The method according to claim 79 is characterized in that the sample to be tested is derived from a patient suffering from CD3, or CD3 and/or BCMA, or CD3 and/or B7H6-mediated related diseases before or after treatment.
The method according to claim 79 is characterized in that the sample to be tested includes at least one of the following: blood, saliva, sweat, tissue, cells, blood, serum, plasma, feces and urine.
The method according to claim 79 is characterized in that the prognostic effect of CD3, or CD3 and/or BCMA, or CD3 and/or B7H6-mediated related diseases is determined based on the content of CD3, or CD3 and/or BCMA, or CD3 and/or B7H6 in the test sample of the patient suffering from CD3, or CD3 and/or BCMA, or CD3 and/or B7H6-mediated related diseases before or after the treatment.
The method according to claim 82 is characterized in that a decrease in the content of CD3, or CD3 and/or BCMA, or CD3 and/or B7H6 in the test sample of a patient suffering from a CD3, or CD3 and/or BCMA, or CD3 and/or B7H6-mediated related disease after treatment is an indication of a good prognosis for the patient.

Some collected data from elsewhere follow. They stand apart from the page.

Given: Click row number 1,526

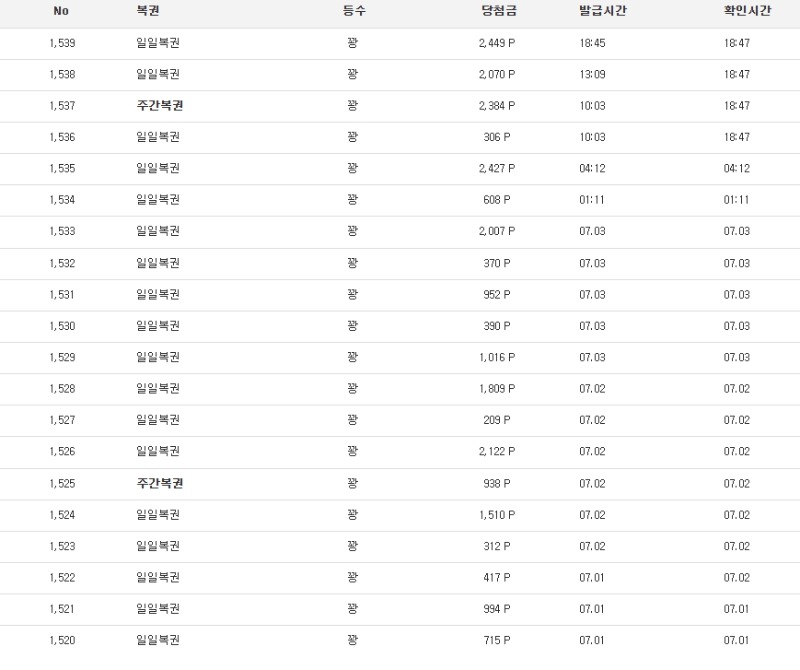Looking at the screenshot, I should tap(61, 452).
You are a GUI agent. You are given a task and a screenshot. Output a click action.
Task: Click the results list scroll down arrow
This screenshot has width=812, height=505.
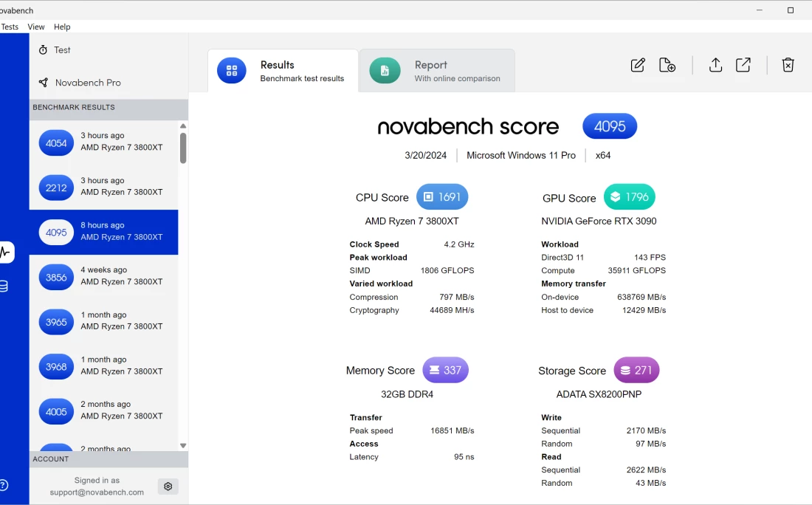pyautogui.click(x=183, y=446)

The method according to claim 79 is characterized in that the CD3-mediated related diseases include autoimmune diseases.
The method according to claim 84 is characterized in that the autoimmune disease includes at least one of the following: systemic lupus erythematosus, rheumatoid arthritis, systemic vasculitis, scleroderma, dermatomyositis, autoimmune hemolytic anemia, thyroid autoimmune disease, ulcerative colitis, chronic lymphocytic thyroiditis, hyperthyroidism, insulin-dependent diabetes mellitus, myasthenia gravis, ulcerative colitis, pernicious anemia with chronic atrophic gastritis, Goodpasture's syndrome, pemphigus vulgaris, pemphigoid, primary biliary cirrhosis, multiple sclerosis and acute idiopathic polyneuritis.

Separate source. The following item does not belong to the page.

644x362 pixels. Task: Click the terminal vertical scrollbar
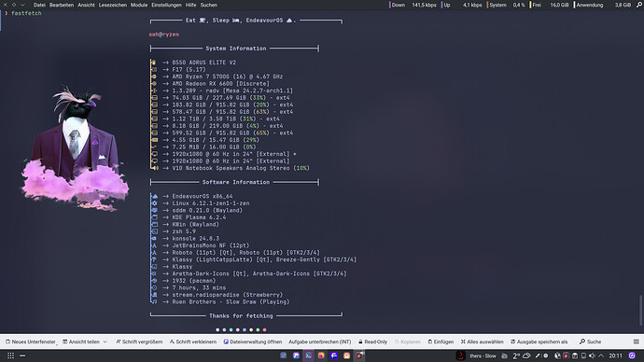coord(640,310)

The method according to claim 79 is characterized in that the CD3 and BCMA, or CD3 and B7H6-mediated related diseases include cancer.

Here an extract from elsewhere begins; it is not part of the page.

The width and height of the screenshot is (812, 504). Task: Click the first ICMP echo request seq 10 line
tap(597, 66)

The method according to claim 86 is characterized in that the cancer includes at least one of the following: multiple myeloma, lymphoma, hemangioma, gastric cancer, liver cancer, lung cancer, breast cancer, colorectal cancer, nasopharyngeal cancer, bladder cancer, cervical cancer, prostate cancer, thyroid cancer, kidney cancer, esophageal cancer, melanoma, fibrosarcoma, astrocytoma, neuroblastoma and glioma.